Coons said he does not want move on from Election Day without addressing the problems many voters faced. He introduced legislation that would establish a grant program within the Justice Department to provide states with incentives to improve their voting processes.
Efforts to improve election administration and address the long lines that greeted voters on Election Day shifted to Capitol Hill on Thursday as House and Senate lawmakers unveiled related bills.
Sen. Chris Coons, D-Del., introduced legislation that would establish a competitive-grant program within the Justice Department to provide states with incentives to improve their voting processes.
Sen. Mark Warner, D-Va., quickly pledged to co-sponsor the bill, citing the “embarrassment” that long lines caused Virginia last week.
“In Prince William County, folks waited for up to three hours. In Chesapeake, Va., folks waited up to four hours. It was remarkable that it was five days after the fact before we even knew the results in Florida,” Warner said on the Senate floor.
The problems were “profoundly concerning and upsetting to me,” Coons told reporters at a briefing. “That a dozen years after the debacle of the 2000 election, that we should still have these challenges and problems all across the country ... I thought it was time to do something.”
His bill is a multipronged effort to improve access to the polls. It asks states to create flexible registration opportunities, emphasize early voting periods, promote no-excuse absentee voting, provide foreign language assistance, improve accessibility for disabled voters, train election officials, audit polls with long wait times and create contingency plans for voting during natural and other disasters.

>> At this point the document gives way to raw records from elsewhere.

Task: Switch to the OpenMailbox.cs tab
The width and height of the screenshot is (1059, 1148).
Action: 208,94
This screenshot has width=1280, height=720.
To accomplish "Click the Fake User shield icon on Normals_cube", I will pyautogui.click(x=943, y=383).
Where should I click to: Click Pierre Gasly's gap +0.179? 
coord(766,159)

The legislation, which so far does not authorize a specific dollar amount, was styled after the grant program that the Obama administration used in its Race to the Top education program.

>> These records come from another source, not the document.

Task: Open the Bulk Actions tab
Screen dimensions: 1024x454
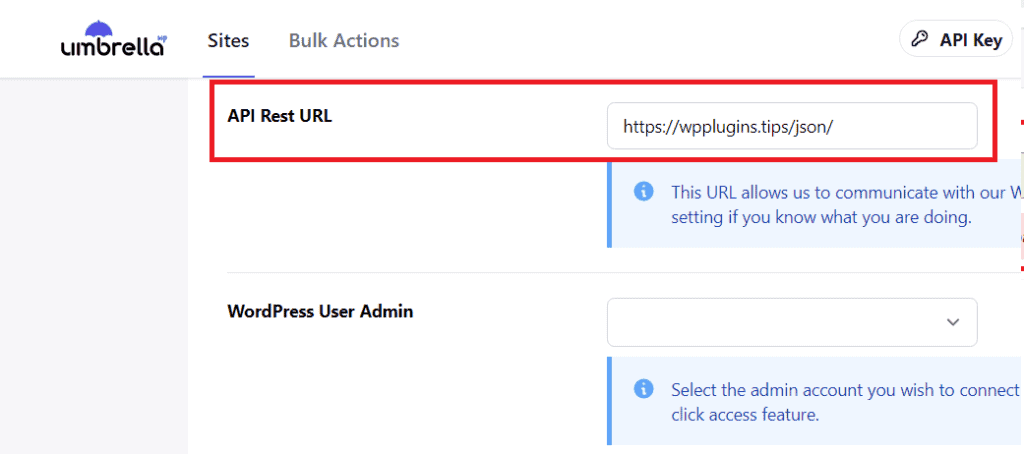Action: tap(344, 41)
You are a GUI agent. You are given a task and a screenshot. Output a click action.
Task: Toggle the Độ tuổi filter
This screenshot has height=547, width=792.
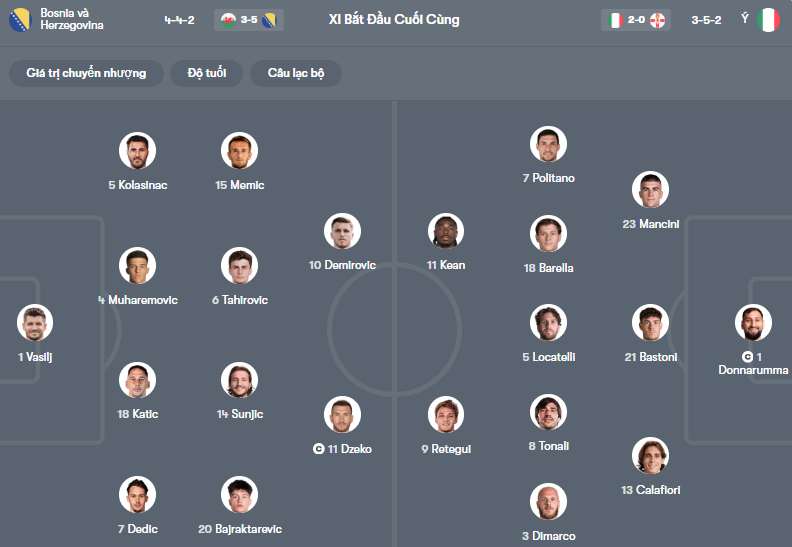207,73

Coons said that in preparing the measure he had spoken with voters and election officials in his home state, including Democratic Secretary of State Jeffrey Bullock. He declined to say whether he had consulted the White House, but he noted that President Barack Obama referred to voting problems in his victory speech, declaring, “We have to fix that.”

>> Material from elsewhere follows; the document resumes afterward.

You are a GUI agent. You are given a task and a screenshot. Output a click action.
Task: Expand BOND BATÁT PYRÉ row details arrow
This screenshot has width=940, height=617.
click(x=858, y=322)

On the other side of the Capitol, Rep. George Miller, D-Calif., announced that he intended to introduce a measure to shorten wait times at polling places. The bill, which has 35 interested co-sponsors, would require states to have early-voting periods of at least 15 days. Though it was developed separately from the Senate bill, Miller’s office said he looked forward to working with Coons on the issue.
It was unclear Thursday how much bipartisan support the measures would garner. There were frequent disputes over ballot-access measures during the recently concluded election cycle. Most legal challenges pitted GOP- controlled state legislatures concerned about voter fraud against Democrats worried about voter suppression. Pennsylvania, South Carolina and Texas passed voter identification measures that were blocked by courts from taking effect before the elections. A federal court likewise delayed changes to Ohio’s early voting period after the Obama campaign sued.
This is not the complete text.